# What color akhal teke is this?



## Lovisa Hokkanen (Nov 10, 2018)

I saw this really beautiful akhal teke and intrigued by the pretty color of the horse but have noo idea what color is he?


----------



## QtrBel (May 31, 2012)

It would help if there was a picture. They come in the same colors other horses do. Sometimes though the metallic sheen can make some colors confusing.


----------



## horselovinguy (Oct 1, 2013)

I know common was champagne...as I think of it.
When reading about them on Wikipedia seems there are a few colors recognized by the breed registry...

Do they even come in different colors?
Only pictures I've ever seen all were the same coloring...gorgeous liquid golden champagne.
:runninghorse2:...


----------



## Avna (Jul 11, 2015)

Yes, they come in many colors. The champagne colors are photogenic is all. Most of them are black, bay, chestnut, etc.


----------



## Lovisa Hokkanen (Nov 10, 2018)

Yeah sorry I forgot to post the picture😂


----------



## QtrBel (May 31, 2012)

Buckskin (Brownskin) with sooty. So Bay ( brown would be my guess) + cream + sooty. They can carry dun too I think so that is also possible for this horse but without seeing the dorsal line you wouldn't know.


----------



## blue eyed pony (Jun 20, 2011)

He is buckskin. ND1 is common in Tekes but they do not have true dun. Champagne is also not found in the breed.
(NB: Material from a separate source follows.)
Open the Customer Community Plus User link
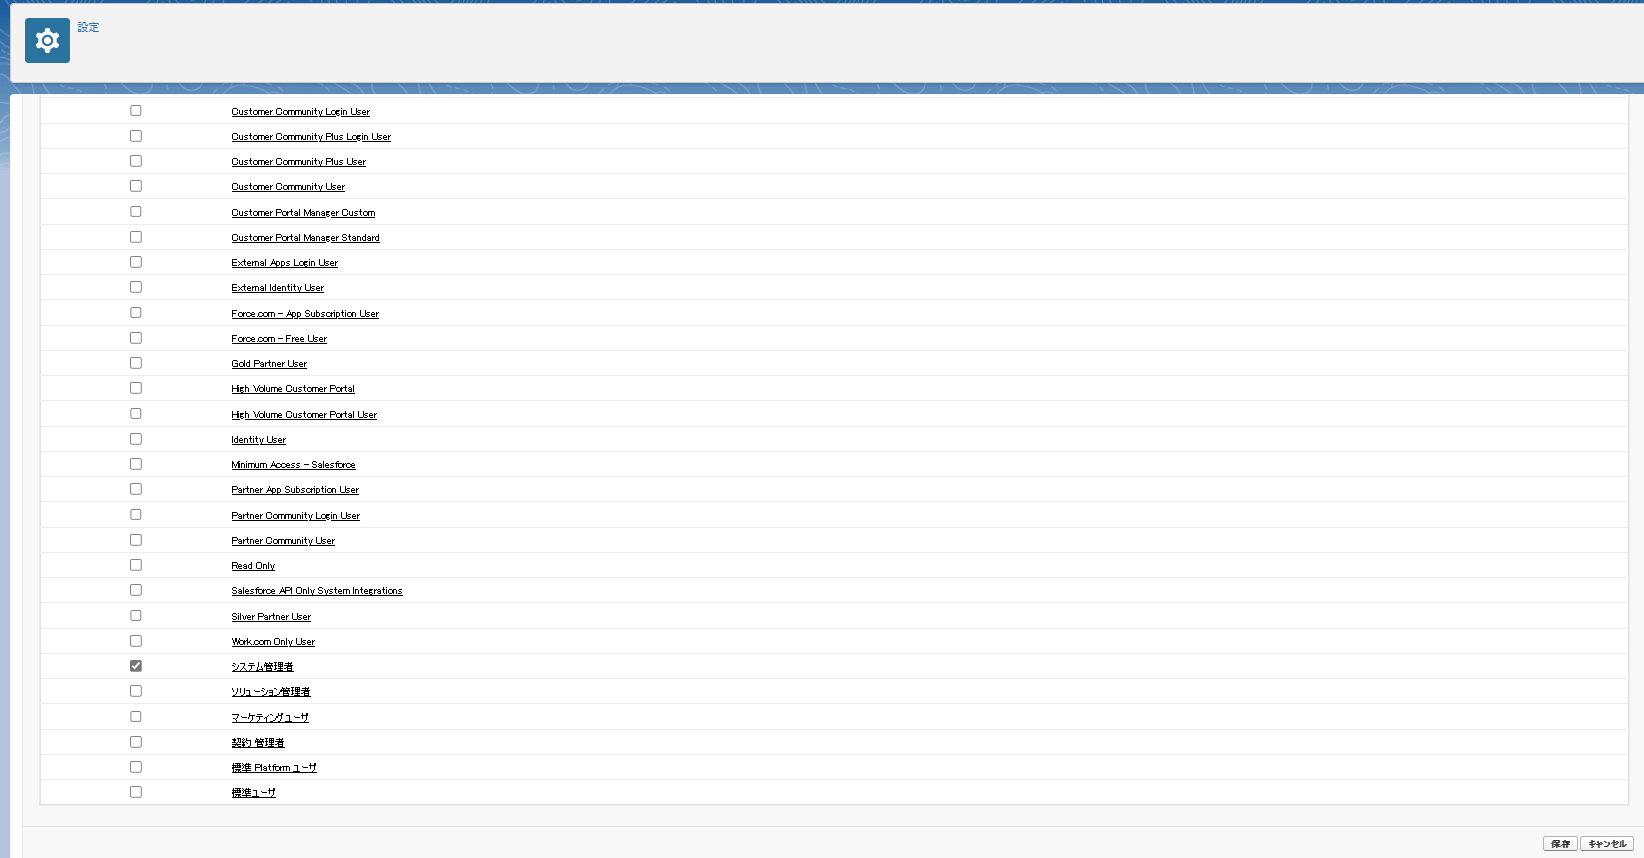This screenshot has height=858, width=1644. [298, 162]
Tekes can express sooty quite loudly. His expression is interesting, it's not often I see that distribution of darkening.


----------



## horselovinguy (Oct 1, 2013)

Lovisa Hokkanen said:


> Yeah sorry I forgot to post the picture😂



That is the main picture from the _https://en.wikipedia.org/wiki/Akhal-Teke_  website.....
I've seen far more beautiful pictures of this breed...presented here in other threads before.
The horses seem almost like they were "air-brushed" in build to me...
I know they are beautiful, but to me some of them also just are not....they just don't "fit" together like a puzzle should...body parts just don't meld together as eye-appealing candy should.
Even the picture the OP used, when hit as a close-up to me he should not be the breed "this-is-it"... 
_just no._
Close-up he is just not a great example of impressive body build like I've seen others have.
:runninghorse2:...
_jmo..._


----------



## ApuetsoT (Aug 22, 2014)

Akhal Tekes have unique hair shafts that give them their characteristic shine. No champagne in their breed, just cream. But because of the hair shafts it gives their colour a spectacular look.

Their conformation can be off putting, but they are one of the best examples of form to function. The animals have a long history of being extreme athletes under difficult conditions and that is the result. Only recently have we started breeding them to look more like a warmblood or TB. Look up Kambarbay or Super Star.

I was strongly considering one as I'm realitivly close to one of the larger breeders. They're cool horses.


----------



## Caledonian (Nov 27, 2016)

It's subjective but some look like a cross between a greyhound and a horse. There's something extreme about their conformation that my  eye isn't used to seeing. 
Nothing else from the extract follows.